Department of Geriatrics, Radboud Institute for Health Sciences, Radboud University Medical Center, Nijmegen, The Netherlands.
Department of Environmental Sciences, Wageningen University, Wageningen, The Netherlands.
J Am Geriatr Soc. 2019 Dec;67(12):2650-2657. doi: 10.1111/jgs.16149. Epub 2019 Sep 9.
Geriatricians are often confronted with unexpected health outcomes in older adults with complex multimorbidity. Aging researchers have recently called for a focus on physical resilience as a new approach to explaining such outcomes. Physical resilience, defined as the ability to resist functional decline or recover health following a stressor, is an emerging construct.
Based on an outline of the state-of-the-art in research on the measurement of physical resilience, this article describes what tests to predict resilience can already be used in clinical practice and which innovations are to be expected soon.
An older adult's recovery potential is currently predicted by static tests of physiological reserves. Although geriatric medicine typically adopts a multidisciplinary view of the patient and implicitly performs resilience management to a certain extent, clinical management of older adults can benefit from explicitly applying the dynamical concept of resilience. Two crucial leads for advancing our capacity to measure and manage the resilience of individual patients are advocated: first, performing multiple repeated measurements around a stressor can provide insight about the patient's dynamic responses to stressors; and, second, linking psychological and physiological subsystems, as proposed by network studies on resilience, can provide insight into dynamic interactions involved in a resilient response.
A big challenge still lies ahead in translating the dynamical concept of resilience into clinical tools and guidelines. As a first step in bridging this gap, this article outlines what opportunities clinicians and researchers can already exploit to improve prediction, understanding, and management of resilience of older adults. J Am Geriatr Soc 67:2650-2657, 2019.
老年病医生经常会遇到患有复杂多种疾病的老年人出现意外健康结果的情况。老年研究人员最近呼吁关注身体弹性,将其作为一种解释此类结果的新方法。身体弹性定义为在受到压力源后抵抗功能下降或恢复健康的能力,是一个新兴的概念。
本文根据身体弹性测量研究的最新进展概述,描述了哪些测试可以预测身体弹性,这些测试目前已经可以在临床实践中使用,以及哪些创新即将出现。

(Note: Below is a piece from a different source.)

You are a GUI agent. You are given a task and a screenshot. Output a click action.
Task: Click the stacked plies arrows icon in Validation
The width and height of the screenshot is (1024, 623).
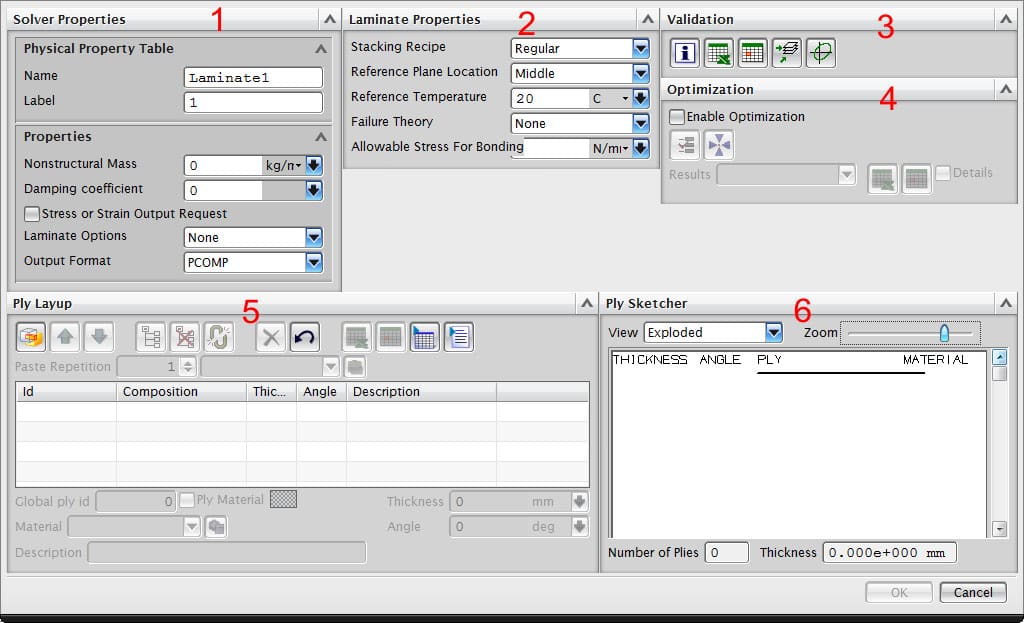click(x=786, y=53)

目前,老年人的恢复潜力可以通过生理储备的静态测试来预测。尽管老年医学通常采用多学科的患者观点,并在一定程度上隐含地进行弹性管理,但对老年人的临床管理可以受益于明确应用弹性的动态概念。本文提倡了两个推进个体患者弹性测量和管理能力的关键线索:首先,在压力源周围进行多次重复测量可以提供有关患者对压力源的动态反应的见解;其次,如弹性的网络研究中提出的,将心理和生理子系统联系起来,可以深入了解弹性反应中涉及的动态相互作用。
将弹性的动态概念转化为临床工具和指南仍然面临巨大挑战。作为弥合这一差距的第一步,本文概述了临床医生和研究人员已经可以利用哪些机会来提高对老年人弹性的预测、理解和管理。美国老年学会杂志 67:2650-2657, 2019。